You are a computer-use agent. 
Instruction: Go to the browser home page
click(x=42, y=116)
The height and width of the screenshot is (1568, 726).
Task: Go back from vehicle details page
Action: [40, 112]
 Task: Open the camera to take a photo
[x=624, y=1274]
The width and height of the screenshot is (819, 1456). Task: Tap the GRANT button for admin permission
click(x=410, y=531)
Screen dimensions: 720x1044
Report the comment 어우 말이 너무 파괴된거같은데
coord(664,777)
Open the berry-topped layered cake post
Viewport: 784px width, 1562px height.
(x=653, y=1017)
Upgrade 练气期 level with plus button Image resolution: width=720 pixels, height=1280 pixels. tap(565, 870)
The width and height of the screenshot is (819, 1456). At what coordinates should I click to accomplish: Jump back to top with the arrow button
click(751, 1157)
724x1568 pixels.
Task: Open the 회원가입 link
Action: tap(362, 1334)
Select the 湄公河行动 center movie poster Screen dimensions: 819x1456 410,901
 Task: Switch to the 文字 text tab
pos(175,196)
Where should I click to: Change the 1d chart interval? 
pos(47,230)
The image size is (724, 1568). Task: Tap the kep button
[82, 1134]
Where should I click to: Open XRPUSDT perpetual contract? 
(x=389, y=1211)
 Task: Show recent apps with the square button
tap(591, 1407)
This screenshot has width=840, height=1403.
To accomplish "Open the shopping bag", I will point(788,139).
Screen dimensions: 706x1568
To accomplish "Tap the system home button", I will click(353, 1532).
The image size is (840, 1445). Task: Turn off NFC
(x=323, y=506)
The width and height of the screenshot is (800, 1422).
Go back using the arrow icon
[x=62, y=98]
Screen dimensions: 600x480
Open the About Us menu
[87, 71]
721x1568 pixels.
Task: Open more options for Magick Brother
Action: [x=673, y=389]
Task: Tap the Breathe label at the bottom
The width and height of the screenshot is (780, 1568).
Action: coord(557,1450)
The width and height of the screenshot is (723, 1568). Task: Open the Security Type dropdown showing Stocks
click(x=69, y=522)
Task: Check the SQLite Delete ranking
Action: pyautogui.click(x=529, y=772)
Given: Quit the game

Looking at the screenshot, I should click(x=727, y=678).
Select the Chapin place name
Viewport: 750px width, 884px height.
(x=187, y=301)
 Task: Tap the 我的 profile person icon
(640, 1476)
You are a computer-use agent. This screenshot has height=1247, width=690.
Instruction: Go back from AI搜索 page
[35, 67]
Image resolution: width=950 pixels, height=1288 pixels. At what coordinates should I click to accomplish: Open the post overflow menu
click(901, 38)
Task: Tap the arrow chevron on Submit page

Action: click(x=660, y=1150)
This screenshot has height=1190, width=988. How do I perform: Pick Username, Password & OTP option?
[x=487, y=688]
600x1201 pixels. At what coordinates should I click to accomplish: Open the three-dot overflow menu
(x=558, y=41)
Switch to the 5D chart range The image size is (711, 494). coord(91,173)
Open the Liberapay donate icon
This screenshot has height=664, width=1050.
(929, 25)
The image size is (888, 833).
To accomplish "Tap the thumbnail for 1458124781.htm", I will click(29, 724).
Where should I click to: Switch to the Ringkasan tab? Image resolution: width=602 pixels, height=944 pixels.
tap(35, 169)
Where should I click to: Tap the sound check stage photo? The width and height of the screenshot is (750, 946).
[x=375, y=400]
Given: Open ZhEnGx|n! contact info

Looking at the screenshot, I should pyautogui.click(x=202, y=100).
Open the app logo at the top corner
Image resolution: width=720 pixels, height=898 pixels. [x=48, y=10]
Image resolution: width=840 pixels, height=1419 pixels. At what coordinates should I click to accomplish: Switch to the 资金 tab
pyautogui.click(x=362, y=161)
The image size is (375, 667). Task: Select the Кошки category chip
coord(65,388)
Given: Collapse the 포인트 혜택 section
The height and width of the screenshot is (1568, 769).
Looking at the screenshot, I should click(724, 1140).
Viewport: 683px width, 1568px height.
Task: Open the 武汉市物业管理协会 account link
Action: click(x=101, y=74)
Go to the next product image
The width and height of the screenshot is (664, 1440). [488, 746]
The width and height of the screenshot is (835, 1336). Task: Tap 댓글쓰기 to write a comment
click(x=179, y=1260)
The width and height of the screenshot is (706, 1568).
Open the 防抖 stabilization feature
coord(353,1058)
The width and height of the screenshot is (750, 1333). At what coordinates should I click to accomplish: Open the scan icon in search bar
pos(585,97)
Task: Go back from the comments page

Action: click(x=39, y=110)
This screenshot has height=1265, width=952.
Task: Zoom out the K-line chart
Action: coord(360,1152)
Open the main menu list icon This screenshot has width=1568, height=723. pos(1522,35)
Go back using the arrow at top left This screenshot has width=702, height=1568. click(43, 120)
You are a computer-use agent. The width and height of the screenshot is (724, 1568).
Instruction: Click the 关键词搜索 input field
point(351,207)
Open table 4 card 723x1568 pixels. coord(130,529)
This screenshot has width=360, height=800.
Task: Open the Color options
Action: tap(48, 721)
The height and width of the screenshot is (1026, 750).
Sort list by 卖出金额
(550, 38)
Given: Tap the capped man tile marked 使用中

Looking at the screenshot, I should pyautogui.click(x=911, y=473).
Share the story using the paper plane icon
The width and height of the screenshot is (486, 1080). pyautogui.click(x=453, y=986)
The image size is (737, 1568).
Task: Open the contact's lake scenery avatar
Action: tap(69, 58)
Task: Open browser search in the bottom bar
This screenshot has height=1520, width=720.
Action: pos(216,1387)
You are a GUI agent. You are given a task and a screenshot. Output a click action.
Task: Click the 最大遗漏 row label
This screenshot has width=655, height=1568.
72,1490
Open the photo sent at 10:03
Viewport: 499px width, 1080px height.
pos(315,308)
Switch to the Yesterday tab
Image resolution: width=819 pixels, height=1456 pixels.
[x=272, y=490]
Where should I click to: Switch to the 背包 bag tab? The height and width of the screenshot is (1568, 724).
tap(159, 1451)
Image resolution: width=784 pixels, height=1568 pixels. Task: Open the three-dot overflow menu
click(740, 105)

* * * * *

Copy out every one of the rows above word for word, with nothing changed.

You are a computer-use agent. 
Instruction: Go to the browser home page
click(x=42, y=116)
The height and width of the screenshot is (1568, 726).
Task: Go back from vehicle details page
Action: [40, 112]
 Task: Open the camera to take a photo
[x=624, y=1274]
The width and height of the screenshot is (819, 1456). Task: Tap the GRANT button for admin permission
click(x=410, y=531)
Screen dimensions: 720x1044
Report the comment 어우 말이 너무 파괴된거같은데
coord(664,777)
Open the berry-topped layered cake post
Viewport: 784px width, 1562px height.
(x=653, y=1017)
Upgrade 练气期 level with plus button Image resolution: width=720 pixels, height=1280 pixels. tap(565, 870)
The width and height of the screenshot is (819, 1456). At what coordinates should I click to accomplish: Jump back to top with the arrow button
click(751, 1157)
724x1568 pixels.
Task: Open the 회원가입 link
Action: tap(362, 1334)
Select the 湄公河行动 center movie poster Screen dimensions: 819x1456 410,901
 Task: Switch to the 文字 text tab
pos(175,196)
Where should I click to: Change the 1d chart interval? 
pos(47,230)
The image size is (724, 1568). Task: Tap the kep button
[82, 1134]
Where should I click to: Open XRPUSDT perpetual contract? 
(x=389, y=1211)
 Task: Show recent apps with the square button
tap(591, 1407)
This screenshot has width=840, height=1403.
To accomplish "Open the shopping bag", I will point(788,139).
Screen dimensions: 706x1568
To accomplish "Tap the system home button", I will click(353, 1532).
The image size is (840, 1445). Task: Turn off NFC
(x=323, y=506)
The width and height of the screenshot is (800, 1422).
Go back using the arrow icon
[x=62, y=98]
Screen dimensions: 600x480
Open the About Us menu
[87, 71]
721x1568 pixels.
Task: Open more options for Magick Brother
Action: [x=673, y=389]
Task: Tap the Breathe label at the bottom
The width and height of the screenshot is (780, 1568).
Action: coord(557,1450)
The width and height of the screenshot is (723, 1568). Task: Open the Security Type dropdown showing Stocks
click(x=69, y=522)
Task: Check the SQLite Delete ranking
Action: pyautogui.click(x=529, y=772)
Given: Quit the game

Looking at the screenshot, I should click(x=727, y=678).
Select the Chapin place name
Viewport: 750px width, 884px height.
(x=187, y=301)
 Task: Tap the 我的 profile person icon
(640, 1476)
You are a computer-use agent. This screenshot has height=1247, width=690.
Instruction: Go back from AI搜索 page
[35, 67]
Image resolution: width=950 pixels, height=1288 pixels. At what coordinates should I click to accomplish: Open the post overflow menu
click(901, 38)
Task: Tap the arrow chevron on Submit page

Action: click(x=660, y=1150)
This screenshot has height=1190, width=988. How do I perform: Pick Username, Password & OTP option?
[x=487, y=688]
600x1201 pixels. At what coordinates should I click to accomplish: Open the three-dot overflow menu
(x=558, y=41)
Switch to the 5D chart range The image size is (711, 494). coord(91,173)
Open the Liberapay donate icon
This screenshot has height=664, width=1050.
(929, 25)
The image size is (888, 833).
To accomplish "Tap the thumbnail for 1458124781.htm", I will click(29, 724).
Where should I click to: Switch to the Ringkasan tab? Image resolution: width=602 pixels, height=944 pixels.
tap(35, 169)
Where should I click to: Tap the sound check stage photo? The width and height of the screenshot is (750, 946).
[x=375, y=400]
Given: Open ZhEnGx|n! contact info

Looking at the screenshot, I should pyautogui.click(x=202, y=100).
Open the app logo at the top corner
Image resolution: width=720 pixels, height=898 pixels. [x=48, y=10]
Image resolution: width=840 pixels, height=1419 pixels. At what coordinates should I click to accomplish: Switch to the 资金 tab
pyautogui.click(x=362, y=161)
The image size is (375, 667). Task: Select the Кошки category chip
coord(65,388)
Given: Collapse the 포인트 혜택 section
The height and width of the screenshot is (1568, 769).
Looking at the screenshot, I should click(724, 1140).
Viewport: 683px width, 1568px height.
Task: Open the 武汉市物业管理协会 account link
Action: click(x=101, y=74)
Go to the next product image
The width and height of the screenshot is (664, 1440). [488, 746]
The width and height of the screenshot is (835, 1336). Task: Tap 댓글쓰기 to write a comment
click(x=179, y=1260)
The width and height of the screenshot is (706, 1568).
Open the 防抖 stabilization feature
coord(353,1058)
The width and height of the screenshot is (750, 1333). At what coordinates should I click to accomplish: Open the scan icon in search bar
pos(585,97)
Task: Go back from the comments page

Action: click(x=39, y=110)
This screenshot has height=1265, width=952.
Task: Zoom out the K-line chart
Action: coord(360,1152)
Open the main menu list icon This screenshot has width=1568, height=723. pos(1522,35)
Go back using the arrow at top left This screenshot has width=702, height=1568. click(43, 120)
You are a computer-use agent. The width and height of the screenshot is (724, 1568).
Instruction: Click the 关键词搜索 input field
point(351,207)
Open table 4 card 723x1568 pixels. coord(130,529)
This screenshot has width=360, height=800.
Task: Open the Color options
Action: tap(48, 721)
The height and width of the screenshot is (1026, 750).
Sort list by 卖出金额
(550, 38)
Given: Tap the capped man tile marked 使用中

Looking at the screenshot, I should pyautogui.click(x=911, y=473).
Share the story using the paper plane icon
The width and height of the screenshot is (486, 1080). pyautogui.click(x=453, y=986)
The image size is (737, 1568).
Task: Open the contact's lake scenery avatar
Action: tap(69, 58)
Task: Open browser search in the bottom bar
This screenshot has height=1520, width=720.
Action: pos(216,1387)
You are a GUI agent. You are given a task and a screenshot. Output a click action.
Task: Click the 最大遗漏 row label
This screenshot has width=655, height=1568.
72,1490
Open the photo sent at 10:03
Viewport: 499px width, 1080px height.
pos(315,308)
Switch to the Yesterday tab
Image resolution: width=819 pixels, height=1456 pixels.
[x=272, y=490]
Where should I click to: Switch to the 背包 bag tab? The height and width of the screenshot is (1568, 724).
tap(159, 1451)
Image resolution: width=784 pixels, height=1568 pixels. Task: Open the three-dot overflow menu
click(740, 105)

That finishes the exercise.